** Passage provided **
━━━━
THE GRAND WEAVER: How God Shapes Us Through the Events of Our Lives
Christian Living/Spiritual Growth
When reading a book I intend to review, I’m very aware of my task. I have a pen at, if not in, hand, eager to underline phrases or mark paragraphs that I might cite when I sit down to write. But this time I surprised myself. For the first 50 pages of THE GRAND WEAVER, I got lost in the prose. That might not seem like a compliment, but in this context it is.
Ravi Zacharias --- host of the “Let My People Think” weekly radio program --- is known for his reasoned presentations of Christian Orthodoxy. And that rhetoric is a critical part of this book, especially in the second half. But he is also a breezy storyteller, giving his reader glimpses into his own family life and extensive domestic and international travels as well as drawing anecdotes from historical settings and outside resources.
The title THE GRAND WEAVER is explained in an introductory story (apparently also told in his autobiography WALKING FROM EAST TO WEST) of a weaver of wedding saris in the Ganges River city of Varanasi, India. (Zacharias is Indian, from Delhi; his parents were Anglican.) After two pages of detailed description, Zacharias concludes: “If an ordinary weaver can take a collection of colored threads and create a garment to beautify the face, is it not possible that the Grand Weaver has a design in mind for you…?”
This is not a long book; in eight chapters he discusses the “threads” of one’s life, starting with one’s unique personality or DNA; one’s personal disappointments; one’s calling or desire to serve. In chapters 4 through 8 --- discussing one’s morality, spirituality, will, worship and destiny --- the tapestry-weaving theme seems a bit forced. Here he’s teaching that (1) true Christianity holds its ground and (2) how Christians should live out their faith --- not really showing, as the subtitle suggests, “how God shapes us through the events of our lives.”
Examples: More than halfway through the chapter on spirituality, Zacharias finally mentions weaving, asking, “How does one find the right threads to bring about the perfect design?” The chapter on worship begins with this explanation: “This thread of worship binds together all the rest of the threads in the design of our lives…. If this thread breaks, the whole design falls apart.” The chapter then defines and describes aspects of true worship and then comes back around to a last paragraph about worship as the “thread of all threads that pulls the multiple threads of life into a beautiful whole.”
Though I think it is never mentioned in the text, an appendix tacked on to the book might be very helpful to readers. It asks and answers “25 Key Questions,” which parallel the outline of the preceding chapters, some of the answers even repeating earlier teaching-commentary. This appendix serves as a good summary of major points and would be helpful to a reader looking for discussion points of Zacharias’s concise responses to issues focusing on “the existential side of how the Christian faith deals with” issues of “God’s purpose and design for this world and for each individual.”
━━━━
Stored items:
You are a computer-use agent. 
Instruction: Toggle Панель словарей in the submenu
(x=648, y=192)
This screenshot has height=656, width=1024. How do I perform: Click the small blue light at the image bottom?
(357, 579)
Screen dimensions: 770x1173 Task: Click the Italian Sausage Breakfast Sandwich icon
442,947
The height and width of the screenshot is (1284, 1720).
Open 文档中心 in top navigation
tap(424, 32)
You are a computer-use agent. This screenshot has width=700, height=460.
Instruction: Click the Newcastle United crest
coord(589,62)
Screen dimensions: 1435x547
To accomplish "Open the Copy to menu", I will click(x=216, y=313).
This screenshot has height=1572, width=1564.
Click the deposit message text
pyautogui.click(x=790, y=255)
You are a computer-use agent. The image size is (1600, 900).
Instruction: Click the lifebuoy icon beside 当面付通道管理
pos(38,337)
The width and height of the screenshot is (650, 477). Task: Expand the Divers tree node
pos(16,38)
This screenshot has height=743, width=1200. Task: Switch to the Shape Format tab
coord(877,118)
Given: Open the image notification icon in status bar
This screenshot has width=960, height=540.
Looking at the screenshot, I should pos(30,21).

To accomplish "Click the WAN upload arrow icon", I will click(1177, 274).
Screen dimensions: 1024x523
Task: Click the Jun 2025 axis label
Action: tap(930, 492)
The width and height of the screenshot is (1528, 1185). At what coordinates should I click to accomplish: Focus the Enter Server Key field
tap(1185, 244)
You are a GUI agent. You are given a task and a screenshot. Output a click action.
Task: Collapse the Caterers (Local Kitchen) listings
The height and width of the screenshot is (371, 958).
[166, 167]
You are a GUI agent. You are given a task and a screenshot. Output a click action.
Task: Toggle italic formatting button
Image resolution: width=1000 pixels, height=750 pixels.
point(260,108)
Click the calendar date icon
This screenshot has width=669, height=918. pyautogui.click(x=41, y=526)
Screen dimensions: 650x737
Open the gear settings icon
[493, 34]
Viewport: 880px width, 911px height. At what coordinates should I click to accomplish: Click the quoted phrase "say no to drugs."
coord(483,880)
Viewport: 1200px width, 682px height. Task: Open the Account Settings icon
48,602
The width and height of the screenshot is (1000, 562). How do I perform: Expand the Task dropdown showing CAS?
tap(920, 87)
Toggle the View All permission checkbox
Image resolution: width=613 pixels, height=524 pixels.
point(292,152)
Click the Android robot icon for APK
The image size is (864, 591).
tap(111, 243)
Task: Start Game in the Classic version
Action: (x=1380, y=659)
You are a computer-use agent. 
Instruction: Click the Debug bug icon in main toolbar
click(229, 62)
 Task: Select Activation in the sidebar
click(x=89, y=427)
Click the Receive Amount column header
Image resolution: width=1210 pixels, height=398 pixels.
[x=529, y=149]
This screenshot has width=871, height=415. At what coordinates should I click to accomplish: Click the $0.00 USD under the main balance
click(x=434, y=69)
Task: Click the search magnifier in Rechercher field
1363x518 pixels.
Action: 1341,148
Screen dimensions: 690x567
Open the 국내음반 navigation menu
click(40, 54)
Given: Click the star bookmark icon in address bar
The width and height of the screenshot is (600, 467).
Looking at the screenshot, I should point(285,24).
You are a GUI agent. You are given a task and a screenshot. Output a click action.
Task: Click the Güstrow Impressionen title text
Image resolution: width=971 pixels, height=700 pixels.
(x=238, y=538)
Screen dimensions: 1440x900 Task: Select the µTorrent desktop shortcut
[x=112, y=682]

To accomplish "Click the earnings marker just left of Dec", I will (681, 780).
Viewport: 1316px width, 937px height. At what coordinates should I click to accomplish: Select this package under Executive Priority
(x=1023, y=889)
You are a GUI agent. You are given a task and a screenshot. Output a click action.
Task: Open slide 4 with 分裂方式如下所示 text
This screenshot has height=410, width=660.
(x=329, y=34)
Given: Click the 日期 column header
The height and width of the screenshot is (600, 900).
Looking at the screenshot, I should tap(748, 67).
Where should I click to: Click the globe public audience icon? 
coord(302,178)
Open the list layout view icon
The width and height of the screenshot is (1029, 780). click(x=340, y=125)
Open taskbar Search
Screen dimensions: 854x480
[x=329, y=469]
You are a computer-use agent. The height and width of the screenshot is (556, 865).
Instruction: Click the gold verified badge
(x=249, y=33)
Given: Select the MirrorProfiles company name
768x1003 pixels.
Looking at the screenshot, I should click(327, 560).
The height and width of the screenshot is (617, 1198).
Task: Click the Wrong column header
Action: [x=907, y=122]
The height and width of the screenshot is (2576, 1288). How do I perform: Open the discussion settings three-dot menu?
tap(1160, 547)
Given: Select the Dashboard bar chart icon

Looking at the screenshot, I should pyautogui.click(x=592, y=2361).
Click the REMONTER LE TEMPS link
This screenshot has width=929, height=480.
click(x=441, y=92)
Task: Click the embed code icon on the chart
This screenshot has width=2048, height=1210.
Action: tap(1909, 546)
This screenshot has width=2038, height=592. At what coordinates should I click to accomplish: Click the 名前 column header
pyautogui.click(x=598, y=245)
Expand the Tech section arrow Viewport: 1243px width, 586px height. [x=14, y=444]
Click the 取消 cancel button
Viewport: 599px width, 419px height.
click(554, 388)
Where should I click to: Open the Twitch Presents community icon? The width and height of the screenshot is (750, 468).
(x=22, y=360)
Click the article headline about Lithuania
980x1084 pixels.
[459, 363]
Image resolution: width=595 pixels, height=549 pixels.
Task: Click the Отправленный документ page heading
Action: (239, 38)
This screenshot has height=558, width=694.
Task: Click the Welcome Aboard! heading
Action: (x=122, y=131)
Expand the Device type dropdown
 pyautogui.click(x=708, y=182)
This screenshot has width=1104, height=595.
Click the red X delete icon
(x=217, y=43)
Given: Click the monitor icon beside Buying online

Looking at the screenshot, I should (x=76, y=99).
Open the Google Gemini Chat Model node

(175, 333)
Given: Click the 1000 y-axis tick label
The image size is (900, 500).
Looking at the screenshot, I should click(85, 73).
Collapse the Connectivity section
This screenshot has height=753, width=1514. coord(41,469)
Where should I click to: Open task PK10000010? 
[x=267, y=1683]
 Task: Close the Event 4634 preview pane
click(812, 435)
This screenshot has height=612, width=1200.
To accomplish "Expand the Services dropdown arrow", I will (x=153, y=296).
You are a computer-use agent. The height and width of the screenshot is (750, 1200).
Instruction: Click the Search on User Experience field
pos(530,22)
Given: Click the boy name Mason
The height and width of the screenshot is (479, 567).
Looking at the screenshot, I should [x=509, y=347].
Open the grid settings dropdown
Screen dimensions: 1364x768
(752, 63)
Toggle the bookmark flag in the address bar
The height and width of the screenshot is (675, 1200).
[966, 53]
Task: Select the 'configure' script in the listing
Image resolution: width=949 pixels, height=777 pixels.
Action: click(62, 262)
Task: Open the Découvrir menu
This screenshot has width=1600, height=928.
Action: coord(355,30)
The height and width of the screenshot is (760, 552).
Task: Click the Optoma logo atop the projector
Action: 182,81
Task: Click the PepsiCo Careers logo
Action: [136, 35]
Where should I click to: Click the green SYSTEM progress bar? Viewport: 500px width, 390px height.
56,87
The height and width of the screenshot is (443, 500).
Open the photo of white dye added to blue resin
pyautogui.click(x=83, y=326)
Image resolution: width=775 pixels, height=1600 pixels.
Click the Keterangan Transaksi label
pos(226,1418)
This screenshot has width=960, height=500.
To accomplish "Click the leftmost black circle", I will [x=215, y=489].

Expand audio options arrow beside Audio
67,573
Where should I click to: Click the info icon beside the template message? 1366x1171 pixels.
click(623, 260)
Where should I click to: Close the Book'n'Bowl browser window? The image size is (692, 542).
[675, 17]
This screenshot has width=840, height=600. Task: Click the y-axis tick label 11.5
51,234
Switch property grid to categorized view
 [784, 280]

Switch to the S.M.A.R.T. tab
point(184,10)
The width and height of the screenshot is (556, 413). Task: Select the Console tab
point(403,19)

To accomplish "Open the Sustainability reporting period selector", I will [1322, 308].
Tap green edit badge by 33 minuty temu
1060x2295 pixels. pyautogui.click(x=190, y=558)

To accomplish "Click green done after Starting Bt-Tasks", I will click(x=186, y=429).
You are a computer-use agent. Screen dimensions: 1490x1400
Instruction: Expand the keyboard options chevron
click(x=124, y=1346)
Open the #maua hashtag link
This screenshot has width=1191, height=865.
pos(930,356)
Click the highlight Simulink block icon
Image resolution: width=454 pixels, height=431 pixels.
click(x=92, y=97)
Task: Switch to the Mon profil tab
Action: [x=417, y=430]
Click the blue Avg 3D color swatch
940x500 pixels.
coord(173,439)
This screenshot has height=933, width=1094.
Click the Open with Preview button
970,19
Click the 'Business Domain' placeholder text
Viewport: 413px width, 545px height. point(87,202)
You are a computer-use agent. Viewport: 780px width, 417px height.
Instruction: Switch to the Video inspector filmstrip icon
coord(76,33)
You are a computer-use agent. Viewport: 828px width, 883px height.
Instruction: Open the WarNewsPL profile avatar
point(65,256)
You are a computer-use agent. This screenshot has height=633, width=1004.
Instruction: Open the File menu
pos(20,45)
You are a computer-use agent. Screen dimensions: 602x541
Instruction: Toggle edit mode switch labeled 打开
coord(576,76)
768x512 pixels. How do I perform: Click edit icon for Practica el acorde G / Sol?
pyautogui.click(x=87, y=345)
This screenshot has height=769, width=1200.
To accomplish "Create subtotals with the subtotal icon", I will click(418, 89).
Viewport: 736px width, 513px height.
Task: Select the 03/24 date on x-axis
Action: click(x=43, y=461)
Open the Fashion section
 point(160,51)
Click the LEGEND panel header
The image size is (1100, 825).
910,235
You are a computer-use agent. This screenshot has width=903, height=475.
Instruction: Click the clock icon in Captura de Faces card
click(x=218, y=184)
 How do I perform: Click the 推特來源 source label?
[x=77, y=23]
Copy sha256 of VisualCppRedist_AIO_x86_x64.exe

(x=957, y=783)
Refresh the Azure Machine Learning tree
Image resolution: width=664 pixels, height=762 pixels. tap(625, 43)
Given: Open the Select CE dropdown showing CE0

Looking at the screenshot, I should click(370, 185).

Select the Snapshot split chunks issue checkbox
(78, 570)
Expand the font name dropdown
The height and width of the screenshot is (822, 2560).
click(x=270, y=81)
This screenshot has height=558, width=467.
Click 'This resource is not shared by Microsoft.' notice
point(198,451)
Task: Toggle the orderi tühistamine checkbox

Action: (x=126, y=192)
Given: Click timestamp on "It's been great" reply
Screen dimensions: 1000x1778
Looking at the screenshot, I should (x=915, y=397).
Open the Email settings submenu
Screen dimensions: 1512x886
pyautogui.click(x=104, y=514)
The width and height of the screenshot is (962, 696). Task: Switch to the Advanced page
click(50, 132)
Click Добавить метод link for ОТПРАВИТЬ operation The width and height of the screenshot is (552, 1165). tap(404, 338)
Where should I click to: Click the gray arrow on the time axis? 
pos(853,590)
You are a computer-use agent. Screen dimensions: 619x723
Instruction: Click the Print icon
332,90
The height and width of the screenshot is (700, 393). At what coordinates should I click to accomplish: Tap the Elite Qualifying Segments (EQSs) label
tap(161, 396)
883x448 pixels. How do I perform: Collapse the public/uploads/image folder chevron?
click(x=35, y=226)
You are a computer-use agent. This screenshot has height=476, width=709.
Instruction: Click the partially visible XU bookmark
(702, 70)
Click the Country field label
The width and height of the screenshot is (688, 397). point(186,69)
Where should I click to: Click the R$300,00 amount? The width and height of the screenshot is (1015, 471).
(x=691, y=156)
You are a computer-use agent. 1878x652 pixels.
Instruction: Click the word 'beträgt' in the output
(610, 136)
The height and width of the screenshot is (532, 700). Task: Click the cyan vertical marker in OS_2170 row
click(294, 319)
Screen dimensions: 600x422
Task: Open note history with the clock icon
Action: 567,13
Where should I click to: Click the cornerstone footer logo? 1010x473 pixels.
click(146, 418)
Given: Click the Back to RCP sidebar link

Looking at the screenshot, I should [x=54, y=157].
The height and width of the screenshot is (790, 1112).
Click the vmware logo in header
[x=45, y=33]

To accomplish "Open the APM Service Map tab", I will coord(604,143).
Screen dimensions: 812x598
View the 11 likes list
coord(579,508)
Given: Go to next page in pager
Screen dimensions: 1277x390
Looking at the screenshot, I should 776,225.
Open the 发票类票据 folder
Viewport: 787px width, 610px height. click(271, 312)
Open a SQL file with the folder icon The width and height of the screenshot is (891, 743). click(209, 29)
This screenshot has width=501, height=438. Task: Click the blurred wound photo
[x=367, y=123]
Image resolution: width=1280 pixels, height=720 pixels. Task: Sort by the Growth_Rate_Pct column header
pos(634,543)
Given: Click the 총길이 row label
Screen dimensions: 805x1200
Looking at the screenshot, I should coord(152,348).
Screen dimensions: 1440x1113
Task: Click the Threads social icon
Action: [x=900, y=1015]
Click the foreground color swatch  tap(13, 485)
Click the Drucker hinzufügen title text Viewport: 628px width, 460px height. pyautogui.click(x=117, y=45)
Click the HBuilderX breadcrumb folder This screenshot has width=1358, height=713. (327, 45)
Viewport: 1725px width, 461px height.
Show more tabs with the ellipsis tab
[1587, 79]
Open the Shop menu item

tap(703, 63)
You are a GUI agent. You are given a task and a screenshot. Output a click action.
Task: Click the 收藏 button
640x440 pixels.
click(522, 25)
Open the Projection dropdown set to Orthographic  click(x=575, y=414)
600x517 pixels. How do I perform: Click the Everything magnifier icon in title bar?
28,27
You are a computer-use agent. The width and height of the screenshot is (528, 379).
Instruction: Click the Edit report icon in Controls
━━━━
Reproduce verbatim the portion of the book review above between "THE GRAND WEAVER: How" and "and outside resources.", inclusive.

THE GRAND WEAVER: How God Shapes Us Through the Events of Our Lives
Christian Living/Spiritual Growth
When reading a book I intend to review, I’m very aware of my task. I have a pen at, if not in, hand, eager to underline phrases or mark paragraphs that I might cite when I sit down to write. But this time I surprised myself. For the first 50 pages of THE GRAND WEAVER, I got lost in the prose. That might not seem like a compliment, but in this context it is.
Ravi Zacharias --- host of the “Let My People Think” weekly radio program --- is known for his reasoned presentations of Christian Orthodoxy. And that rhetoric is a critical part of this book, especially in the second half. But he is also a breezy storyteller, giving his reader glimpses into his own family life and extensive domestic and international travels as well as drawing anecdotes from historical settings and outside resources.